_The records_:
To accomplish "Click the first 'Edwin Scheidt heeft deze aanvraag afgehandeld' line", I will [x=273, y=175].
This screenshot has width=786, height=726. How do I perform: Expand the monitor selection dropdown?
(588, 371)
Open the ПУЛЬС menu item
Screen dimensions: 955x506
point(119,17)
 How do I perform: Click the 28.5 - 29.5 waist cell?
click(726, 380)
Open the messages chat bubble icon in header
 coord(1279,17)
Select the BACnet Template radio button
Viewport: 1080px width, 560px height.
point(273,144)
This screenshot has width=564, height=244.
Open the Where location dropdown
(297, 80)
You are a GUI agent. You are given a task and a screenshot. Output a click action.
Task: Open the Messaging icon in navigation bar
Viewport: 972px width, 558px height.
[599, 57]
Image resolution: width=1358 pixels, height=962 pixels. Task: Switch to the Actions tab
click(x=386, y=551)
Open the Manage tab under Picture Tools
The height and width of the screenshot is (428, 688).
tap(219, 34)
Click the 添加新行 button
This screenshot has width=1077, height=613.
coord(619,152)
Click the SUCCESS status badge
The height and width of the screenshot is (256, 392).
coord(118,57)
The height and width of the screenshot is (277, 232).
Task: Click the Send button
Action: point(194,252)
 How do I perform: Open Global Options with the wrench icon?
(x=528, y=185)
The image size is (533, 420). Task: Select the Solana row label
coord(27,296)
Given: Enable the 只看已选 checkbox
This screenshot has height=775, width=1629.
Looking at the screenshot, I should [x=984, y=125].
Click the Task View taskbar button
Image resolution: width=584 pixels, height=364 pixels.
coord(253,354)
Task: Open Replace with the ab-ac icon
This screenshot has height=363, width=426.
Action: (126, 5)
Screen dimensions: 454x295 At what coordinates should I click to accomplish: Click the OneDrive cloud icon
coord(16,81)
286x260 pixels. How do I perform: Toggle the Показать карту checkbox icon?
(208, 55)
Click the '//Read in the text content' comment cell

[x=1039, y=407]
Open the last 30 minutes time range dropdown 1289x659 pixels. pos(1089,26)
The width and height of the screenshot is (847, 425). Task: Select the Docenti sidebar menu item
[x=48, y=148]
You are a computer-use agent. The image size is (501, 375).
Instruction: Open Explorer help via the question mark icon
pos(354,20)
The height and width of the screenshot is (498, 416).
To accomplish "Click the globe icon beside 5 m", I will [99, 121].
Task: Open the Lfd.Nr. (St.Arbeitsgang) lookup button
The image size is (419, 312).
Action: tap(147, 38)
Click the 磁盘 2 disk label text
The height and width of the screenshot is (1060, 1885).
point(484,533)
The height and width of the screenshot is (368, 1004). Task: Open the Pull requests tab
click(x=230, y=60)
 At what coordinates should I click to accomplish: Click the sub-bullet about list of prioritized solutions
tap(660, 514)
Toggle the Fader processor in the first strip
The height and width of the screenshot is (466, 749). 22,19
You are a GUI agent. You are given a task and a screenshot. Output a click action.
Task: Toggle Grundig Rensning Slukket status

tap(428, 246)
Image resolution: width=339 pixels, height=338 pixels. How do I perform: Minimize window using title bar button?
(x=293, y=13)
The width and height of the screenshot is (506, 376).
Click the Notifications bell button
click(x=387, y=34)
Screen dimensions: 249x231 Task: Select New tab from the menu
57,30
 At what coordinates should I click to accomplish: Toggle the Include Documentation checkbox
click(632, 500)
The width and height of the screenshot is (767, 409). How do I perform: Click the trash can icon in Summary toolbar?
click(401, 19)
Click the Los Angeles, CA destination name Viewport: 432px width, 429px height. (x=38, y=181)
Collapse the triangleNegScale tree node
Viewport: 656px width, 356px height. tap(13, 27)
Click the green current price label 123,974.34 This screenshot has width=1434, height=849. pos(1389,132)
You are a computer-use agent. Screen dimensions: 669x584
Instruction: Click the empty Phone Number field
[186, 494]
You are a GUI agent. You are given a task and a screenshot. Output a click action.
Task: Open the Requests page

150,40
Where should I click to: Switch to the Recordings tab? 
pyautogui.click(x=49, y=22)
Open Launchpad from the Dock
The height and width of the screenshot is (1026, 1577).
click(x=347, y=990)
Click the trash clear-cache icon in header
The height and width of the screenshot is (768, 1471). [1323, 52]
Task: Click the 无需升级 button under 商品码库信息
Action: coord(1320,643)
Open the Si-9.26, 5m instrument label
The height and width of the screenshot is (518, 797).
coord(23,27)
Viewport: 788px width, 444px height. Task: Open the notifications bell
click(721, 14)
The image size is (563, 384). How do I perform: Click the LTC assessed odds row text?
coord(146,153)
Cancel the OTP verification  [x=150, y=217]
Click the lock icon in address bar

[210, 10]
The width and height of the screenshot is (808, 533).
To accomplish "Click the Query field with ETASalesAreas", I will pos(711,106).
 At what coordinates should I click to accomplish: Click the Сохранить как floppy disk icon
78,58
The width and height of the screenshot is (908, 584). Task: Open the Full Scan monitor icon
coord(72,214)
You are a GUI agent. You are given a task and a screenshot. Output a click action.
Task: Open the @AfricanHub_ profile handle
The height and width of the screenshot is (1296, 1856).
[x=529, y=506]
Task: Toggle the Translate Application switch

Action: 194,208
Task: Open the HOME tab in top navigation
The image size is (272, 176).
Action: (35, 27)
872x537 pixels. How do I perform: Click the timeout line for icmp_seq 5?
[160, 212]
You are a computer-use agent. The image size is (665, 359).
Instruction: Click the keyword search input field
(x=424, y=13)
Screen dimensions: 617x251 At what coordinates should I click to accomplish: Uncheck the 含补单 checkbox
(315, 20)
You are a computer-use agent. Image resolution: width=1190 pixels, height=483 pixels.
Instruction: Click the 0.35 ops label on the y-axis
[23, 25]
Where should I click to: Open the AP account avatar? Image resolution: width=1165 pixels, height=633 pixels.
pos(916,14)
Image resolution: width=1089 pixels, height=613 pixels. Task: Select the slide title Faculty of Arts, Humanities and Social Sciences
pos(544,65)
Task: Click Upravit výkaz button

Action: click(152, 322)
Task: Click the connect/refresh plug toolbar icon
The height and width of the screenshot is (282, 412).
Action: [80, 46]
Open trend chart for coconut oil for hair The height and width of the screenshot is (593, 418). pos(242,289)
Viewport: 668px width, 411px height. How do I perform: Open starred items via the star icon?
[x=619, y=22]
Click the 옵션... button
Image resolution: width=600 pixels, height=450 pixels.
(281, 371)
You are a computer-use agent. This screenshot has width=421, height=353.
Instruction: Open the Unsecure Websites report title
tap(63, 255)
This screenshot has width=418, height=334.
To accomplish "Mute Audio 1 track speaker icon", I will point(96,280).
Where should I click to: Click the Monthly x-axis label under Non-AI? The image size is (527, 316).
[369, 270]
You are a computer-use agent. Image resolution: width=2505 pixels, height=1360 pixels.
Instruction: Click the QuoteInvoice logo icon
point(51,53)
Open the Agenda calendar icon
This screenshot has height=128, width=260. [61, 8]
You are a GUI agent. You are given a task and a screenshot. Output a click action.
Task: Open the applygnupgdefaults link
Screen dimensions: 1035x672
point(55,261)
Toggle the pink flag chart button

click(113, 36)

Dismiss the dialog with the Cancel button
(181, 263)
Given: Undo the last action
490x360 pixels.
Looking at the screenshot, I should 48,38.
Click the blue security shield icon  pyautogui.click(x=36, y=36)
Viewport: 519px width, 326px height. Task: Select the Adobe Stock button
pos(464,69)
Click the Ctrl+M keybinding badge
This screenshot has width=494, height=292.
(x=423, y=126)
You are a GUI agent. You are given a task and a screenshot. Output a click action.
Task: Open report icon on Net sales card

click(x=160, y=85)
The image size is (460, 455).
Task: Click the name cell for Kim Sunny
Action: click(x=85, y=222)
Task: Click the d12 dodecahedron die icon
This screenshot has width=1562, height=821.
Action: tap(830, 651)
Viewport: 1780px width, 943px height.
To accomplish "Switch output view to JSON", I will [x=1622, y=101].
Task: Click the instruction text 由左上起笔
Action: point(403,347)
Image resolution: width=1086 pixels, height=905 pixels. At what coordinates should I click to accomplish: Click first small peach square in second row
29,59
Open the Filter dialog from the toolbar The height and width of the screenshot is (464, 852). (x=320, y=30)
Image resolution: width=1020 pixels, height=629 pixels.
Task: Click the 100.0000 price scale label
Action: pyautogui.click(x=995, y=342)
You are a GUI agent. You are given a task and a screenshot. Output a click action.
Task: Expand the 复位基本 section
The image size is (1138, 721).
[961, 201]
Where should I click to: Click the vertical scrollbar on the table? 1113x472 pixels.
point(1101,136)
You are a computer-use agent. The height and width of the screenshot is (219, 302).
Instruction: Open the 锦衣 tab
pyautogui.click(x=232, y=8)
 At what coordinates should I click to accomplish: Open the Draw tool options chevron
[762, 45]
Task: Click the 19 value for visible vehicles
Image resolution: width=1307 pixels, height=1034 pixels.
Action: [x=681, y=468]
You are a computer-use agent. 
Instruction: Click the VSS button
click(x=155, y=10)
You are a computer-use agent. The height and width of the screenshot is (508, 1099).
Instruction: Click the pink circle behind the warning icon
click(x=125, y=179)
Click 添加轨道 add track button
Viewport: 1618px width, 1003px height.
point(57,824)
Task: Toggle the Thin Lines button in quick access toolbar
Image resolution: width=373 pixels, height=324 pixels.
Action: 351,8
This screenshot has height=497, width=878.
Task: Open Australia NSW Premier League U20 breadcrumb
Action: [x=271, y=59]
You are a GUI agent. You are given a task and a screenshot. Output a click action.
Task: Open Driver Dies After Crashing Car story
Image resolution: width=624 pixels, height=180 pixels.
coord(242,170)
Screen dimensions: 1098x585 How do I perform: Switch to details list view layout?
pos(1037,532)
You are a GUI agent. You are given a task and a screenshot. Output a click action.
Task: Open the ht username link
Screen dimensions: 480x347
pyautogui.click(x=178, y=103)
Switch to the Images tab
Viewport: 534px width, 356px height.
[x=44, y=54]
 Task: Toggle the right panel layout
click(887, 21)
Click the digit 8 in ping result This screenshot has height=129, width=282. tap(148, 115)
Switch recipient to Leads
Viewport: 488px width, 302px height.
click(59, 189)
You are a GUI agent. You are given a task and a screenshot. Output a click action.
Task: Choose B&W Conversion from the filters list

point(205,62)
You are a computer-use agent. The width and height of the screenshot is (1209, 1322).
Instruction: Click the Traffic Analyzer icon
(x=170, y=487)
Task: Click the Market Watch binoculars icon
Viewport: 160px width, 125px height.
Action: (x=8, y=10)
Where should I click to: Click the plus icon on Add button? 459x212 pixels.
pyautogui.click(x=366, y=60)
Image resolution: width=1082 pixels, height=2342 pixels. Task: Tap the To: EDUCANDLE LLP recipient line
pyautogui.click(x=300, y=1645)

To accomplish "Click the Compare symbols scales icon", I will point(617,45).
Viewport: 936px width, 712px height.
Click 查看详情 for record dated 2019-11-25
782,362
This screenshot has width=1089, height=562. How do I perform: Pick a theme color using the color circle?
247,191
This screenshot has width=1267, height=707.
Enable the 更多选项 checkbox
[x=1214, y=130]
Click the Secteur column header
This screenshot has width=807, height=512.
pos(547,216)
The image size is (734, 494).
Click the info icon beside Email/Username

_Work to do_: Could you repeat the records verbatim, from the very start through the line that contains "coord(27,296)", including that line?

_Output for this exercise_:
To accomplish "Click the first 'Edwin Scheidt heeft deze aanvraag afgehandeld' line", I will [x=273, y=175].
This screenshot has width=786, height=726. How do I perform: Expand the monitor selection dropdown?
(588, 371)
Open the ПУЛЬС menu item
Screen dimensions: 955x506
point(119,17)
 How do I perform: Click the 28.5 - 29.5 waist cell?
click(726, 380)
Open the messages chat bubble icon in header
 coord(1279,17)
Select the BACnet Template radio button
Viewport: 1080px width, 560px height.
point(273,144)
This screenshot has width=564, height=244.
Open the Where location dropdown
(297, 80)
You are a GUI agent. You are given a task and a screenshot. Output a click action.
Task: Open the Messaging icon in navigation bar
Viewport: 972px width, 558px height.
[599, 57]
Image resolution: width=1358 pixels, height=962 pixels. Task: Switch to the Actions tab
click(x=386, y=551)
Open the Manage tab under Picture Tools
The height and width of the screenshot is (428, 688).
tap(219, 34)
Click the 添加新行 button
This screenshot has width=1077, height=613.
coord(619,152)
Click the SUCCESS status badge
The height and width of the screenshot is (256, 392).
coord(118,57)
The height and width of the screenshot is (277, 232).
Task: Click the Send button
Action: point(194,252)
 How do I perform: Open Global Options with the wrench icon?
(x=528, y=185)
The image size is (533, 420). Task: Select the Solana row label
coord(27,296)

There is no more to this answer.